In US 4361478 the company LINDE discloses a pyrolysis furnace entirely employing heat supplied by wall burners. The pyrolysis furnace solely employing heat supplied by means of wall burners has the features of uniform temperature distribution in the furnace chamber, small width of the furnace chamber, etc, but, too many burners are located in the whole pyrolysis furnace, the distribution piping of the fuel is complicated, investment is large, and operation and maintenance in practice is an expensive matter.
In US 4999089 the Japanese company MITSUI discloses a pyrolysis furnace entirely employing heat supplied by top burners. In this invention the structure of the radiant section is irregular, and the form of the fuel current in the furnace chamber is complicated. Moreover,, the heater wall in the radiant section is tilted and, under high temperature operation conditions, the isolation lining materials of heater wall are prone to break-up, resulting in the need for great amounts of repair.The outlet of the fuel gas is located in the bottom portion of the radiant section. A high-powered extraction fan is needed for the back current of fuel gas in the radiant section. Such a furnace has increased costs and energy consumption.
In US 5151158 , the company Stone & Webster describes a pyrolysis furnace with the entire heat supply coming from bottom burners. This type of furnace is advantageous in its simple operation and requirement for only a minimum amount of maintenance. However, the requirements for the burners are relative high. When the height of furnace chamber in the radiant section is higher, it is necessary to have some specially designed burners to meet the requirement for a uniform temperature in the furnace chamber. These burners are complex to manufacture and are expensive.

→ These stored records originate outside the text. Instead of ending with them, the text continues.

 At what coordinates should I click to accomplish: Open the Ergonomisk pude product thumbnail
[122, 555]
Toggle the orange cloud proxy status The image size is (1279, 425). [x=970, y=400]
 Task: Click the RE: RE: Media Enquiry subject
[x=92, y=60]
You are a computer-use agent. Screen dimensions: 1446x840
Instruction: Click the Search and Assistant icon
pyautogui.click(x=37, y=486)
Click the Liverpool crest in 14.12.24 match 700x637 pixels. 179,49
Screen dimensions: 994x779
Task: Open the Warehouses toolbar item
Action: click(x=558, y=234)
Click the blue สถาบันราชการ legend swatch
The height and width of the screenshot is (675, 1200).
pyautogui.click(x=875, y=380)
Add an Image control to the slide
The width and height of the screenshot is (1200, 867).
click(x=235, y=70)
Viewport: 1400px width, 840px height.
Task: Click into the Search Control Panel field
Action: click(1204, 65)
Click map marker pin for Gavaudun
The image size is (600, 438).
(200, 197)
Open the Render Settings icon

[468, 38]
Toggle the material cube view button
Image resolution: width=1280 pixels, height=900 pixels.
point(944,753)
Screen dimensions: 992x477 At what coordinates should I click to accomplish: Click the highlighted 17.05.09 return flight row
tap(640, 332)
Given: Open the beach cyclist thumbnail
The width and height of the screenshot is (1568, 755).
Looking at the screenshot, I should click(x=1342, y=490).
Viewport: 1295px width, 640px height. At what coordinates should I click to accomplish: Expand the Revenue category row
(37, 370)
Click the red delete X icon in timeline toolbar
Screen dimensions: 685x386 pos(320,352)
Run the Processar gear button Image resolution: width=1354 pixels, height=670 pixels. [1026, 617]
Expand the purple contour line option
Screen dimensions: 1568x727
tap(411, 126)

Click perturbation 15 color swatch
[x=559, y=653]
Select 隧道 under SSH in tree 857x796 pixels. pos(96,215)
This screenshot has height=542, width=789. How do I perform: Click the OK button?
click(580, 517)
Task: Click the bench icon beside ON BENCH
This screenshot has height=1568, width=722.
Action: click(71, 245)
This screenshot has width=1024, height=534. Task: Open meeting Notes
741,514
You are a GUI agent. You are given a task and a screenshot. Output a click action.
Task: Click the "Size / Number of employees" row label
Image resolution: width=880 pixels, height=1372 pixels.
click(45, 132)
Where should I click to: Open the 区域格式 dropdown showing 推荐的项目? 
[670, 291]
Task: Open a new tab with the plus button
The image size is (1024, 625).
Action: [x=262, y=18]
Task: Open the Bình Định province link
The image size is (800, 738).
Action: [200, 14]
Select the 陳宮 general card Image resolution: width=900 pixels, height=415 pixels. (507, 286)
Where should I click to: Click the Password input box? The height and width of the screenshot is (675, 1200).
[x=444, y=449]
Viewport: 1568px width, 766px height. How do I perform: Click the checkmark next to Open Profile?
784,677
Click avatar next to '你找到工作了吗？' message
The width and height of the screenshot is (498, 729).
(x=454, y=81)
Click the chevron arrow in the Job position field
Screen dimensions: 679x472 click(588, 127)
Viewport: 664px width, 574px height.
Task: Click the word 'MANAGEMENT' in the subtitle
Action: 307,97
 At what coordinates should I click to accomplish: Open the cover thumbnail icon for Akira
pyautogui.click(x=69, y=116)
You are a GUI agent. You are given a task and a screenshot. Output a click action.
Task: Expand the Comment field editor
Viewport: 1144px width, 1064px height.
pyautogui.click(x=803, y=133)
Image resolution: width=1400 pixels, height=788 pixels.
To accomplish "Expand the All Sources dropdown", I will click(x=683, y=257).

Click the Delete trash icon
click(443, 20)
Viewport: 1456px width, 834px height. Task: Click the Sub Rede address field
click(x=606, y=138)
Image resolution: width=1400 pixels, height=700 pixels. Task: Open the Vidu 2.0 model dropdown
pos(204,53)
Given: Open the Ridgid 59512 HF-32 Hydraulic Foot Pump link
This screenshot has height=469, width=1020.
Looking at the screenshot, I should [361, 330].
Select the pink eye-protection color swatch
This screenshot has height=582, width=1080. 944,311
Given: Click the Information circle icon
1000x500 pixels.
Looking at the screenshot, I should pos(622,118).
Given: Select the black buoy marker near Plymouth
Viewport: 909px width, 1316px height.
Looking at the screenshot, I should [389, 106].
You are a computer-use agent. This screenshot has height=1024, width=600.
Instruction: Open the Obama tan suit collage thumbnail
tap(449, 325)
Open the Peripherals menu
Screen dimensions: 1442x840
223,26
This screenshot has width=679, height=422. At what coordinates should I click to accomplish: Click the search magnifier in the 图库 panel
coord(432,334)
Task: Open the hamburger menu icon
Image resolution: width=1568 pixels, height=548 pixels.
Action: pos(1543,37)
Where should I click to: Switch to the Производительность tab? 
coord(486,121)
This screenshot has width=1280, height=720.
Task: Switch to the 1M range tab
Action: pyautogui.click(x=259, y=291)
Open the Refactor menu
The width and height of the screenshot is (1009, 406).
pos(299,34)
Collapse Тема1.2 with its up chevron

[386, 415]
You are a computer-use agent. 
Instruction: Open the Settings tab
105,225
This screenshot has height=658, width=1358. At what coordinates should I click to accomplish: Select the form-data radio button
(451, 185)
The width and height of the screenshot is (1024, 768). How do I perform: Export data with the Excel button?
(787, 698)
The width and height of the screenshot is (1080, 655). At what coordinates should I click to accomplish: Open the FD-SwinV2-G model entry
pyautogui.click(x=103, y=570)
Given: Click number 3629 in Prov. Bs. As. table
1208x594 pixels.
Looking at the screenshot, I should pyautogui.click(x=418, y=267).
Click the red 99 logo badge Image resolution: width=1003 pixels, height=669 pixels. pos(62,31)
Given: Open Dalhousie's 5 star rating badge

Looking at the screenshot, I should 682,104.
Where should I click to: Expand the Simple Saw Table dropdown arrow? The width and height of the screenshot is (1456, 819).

In US 4342642 the company LUMMUS discloses a pyrolysis furnace with a bottom-wall-combined heat supply. Although this kind of heat supply can partly compensate for the disadvantages of a low height of flame of entirely bottom burner furnaces, and the complexity of the distribution piping and the poor fuel flexibility of entirely wall burner furnaces, an appropriate wall-to bottom burning ratio is still needed to satisfy the requirement of temperature uniformity in the furnace chamber. Moreover, this heat supply still relies on side wall burners, and therefore a series of problems, such as complicated fuel distribution piping, large investment, complicated operation, and difficult maintenance are still present.
The above mentioned pyrolysis furnaces of the prior art generally comprise: a convection section, used for preheating the hydrocarbon feed stock; a radiant section, used for high temperature cracking of the hydrocarbon feedstock; and a crossover section, connecting the convection section and the radiant section. A typical pyrolysis furnace with bottom burners is shown in Fig. 5, wherein bottom burners (8) and radiant tubes (7) are arranged in a radiant section (3); a convection section (2), in which convection tubes (1) are arranged, is located above the radiant section and axially shifted therefrom ;and a crossover section (6) passes horizontally from the top portion of the radiant section (3) to connect with the bottom portion of the convection section (2). The above mentioned pyrolysis furnace of the prior art has a greater overall height, increasing design and technology difficulties and resulting in larger amounts of capital expenditure.
The structure and arrangement of the radiant tubes is another factor affecting the cracking reaction result. The radiant section of traditional vertical pyrolysis furnaces in most cases employs a single row of radiant tubes to ensure that they receive uniform heat . There are some companies that, for the purpose of obtaining larger productivity from a single furnace with lower investment, employ a double row of tubes, or, for the combined features of both single and double row arrangements, employ staggered rows of tubes.
The radiant tubes employed in a single row arrangement in the radiant section receive double- wall radiation; they receive the most uniform heat and have the best heat conducting effect. However, the disadvantage is that in the same area the number of tubes capable of being arranged is at a minimum, and therefore the productivity of a specific area is low. Under the conditions of a single row arrangement, in order to meet the requirement of magnification of the pyrolysis furnace, we have to extend the length of every radiant tube and the length of the radiant section. The result is that we have to greatly increase the height and length of the radiant section and meet the more severe requirement for a uniform heat supply by the burners in the radiant section At the same time, extremely long radiant tubes create complicated engineering problems. Therefore, the use of a single row arrangement structure significantly limits the productivity of a pyrolysis furnace.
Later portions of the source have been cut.